Le peso mexicain, qui intègre déjà de nombreuses mauvaises nouvelles, recèle vraisemblablement un potentiel d’appréciation supérieur. Intègre-t-il les droits de douane de 35 % ? Certainement pas. Mais il s’est déprécié de plus de 15 % face au dollar depuis les élections américaines de novembre et, en rendant l’économie mexicaine plus concurrentielle sur le plan des exportations, il semble intégrer un certain degré de modification de l’ALENA, ce qui représente un scénario raisonnable.

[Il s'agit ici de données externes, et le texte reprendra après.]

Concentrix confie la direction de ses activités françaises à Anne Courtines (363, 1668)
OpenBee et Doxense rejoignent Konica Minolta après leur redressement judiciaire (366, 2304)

Du point de vue des marchés mondiaux, la façon dont le nouveau gouvernement américain modifiera sa relation avec le Mexique dans un avenir proche pourrait donner le ton pour les questions encore plus importantes, notamment celle des relations sino-américaines, faisant ainsi de l’opposition entre Donald Trump et le Mexique un indicateur décisif pour la plupart des investisseurs à travers le monde.